In the early 1800s, the white man noticed the popularity of the Negro's songs, dances and manner of speech. During his visit to the United States in 1822, Charles Mathews, England's theatrical entertainer, observed that the Negro had a natural talent for rhythm and an unequaled ability to improvise the spirituals, plantation songs, work songs and the chain-gang songs.
When Charles Mathews returned to England, he introduced the black man's culture into his own skits and sketches, and mimicked the Negro's manner of speech.
In the United States, white theatrical entertainers began to imitate the Negro slaves in song. This imitation was the birth of the minstrel show. As the minstrel show grew in popularity, it became the favorite form of entertainment in America from 1845 to 1900. However, it did linger on until about the beginning of World War I in 1914. Minstrels were professional white singers or musicians in blackface make-up. They would sing, dance, play music and tell jokes.
About 1842, the prominent American showman Edwin P. Christy, a performer and organizer, formed a trio with Thomas Vaughn and George Harrington to sing blackface songs. Following their success, the trio expanded to a six man troupe.
The troupe toured throughout New York State and on into Cincinnati, San Francisco, Chicago and Brooklyn. They became so much in demand that Christy had to retire from performing and assume a managerial position. He booked the troupe into St. James Theatre in London, as Christy's Minstrels. They were tremendously successful.
Christy's Minstrels became the generally accepted name for all Negro Minstrels in Great Britain. Five volumes of the troupe's popular songs were published in Christy's Plantation Melodies. The New York State Supreme Court in 1857 acknowledged that Edwin P. Christy was the originator of Negro minstrelsy.
The economical crisis throughout Europe, on September 24, 1869---"Black Friday"---caused by speculation in U.S. railroad shares, had no impact on the growth and expansion of the minstrel shows. Minstrelsy even survived during and after the Civil War. However, with the outbreak of the Civil War, Christy, feared that his enterprise would be ruined.
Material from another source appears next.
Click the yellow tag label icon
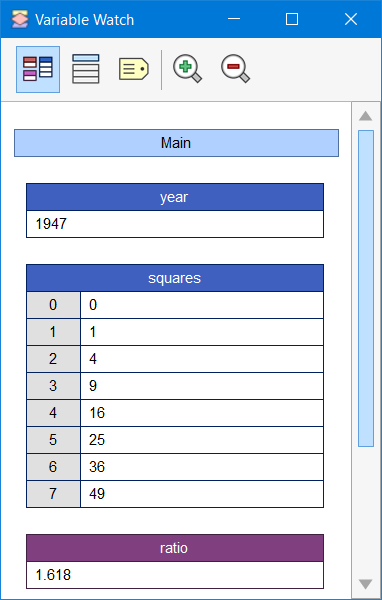The width and height of the screenshot is (382, 600). point(134,69)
As a result, Christy committed suicide on May 21, 1862, at the age of 47, by jumping out of the window of his New York home.
Although Christy popularized the minstrel show in 1842, the American public first became aware of minstrelsy in 1828. At that time, minstrel entertainers George Dixon and Thomas "Daddy" Rice, gave their first blackface performance.
Rice called his popular song-and-dance act "Jim Crow." As his act grew in popularity, he adopted the name Jim Crow and was from then known and billed on the program with his new professional name, Daddy "Jim Crow" Rice.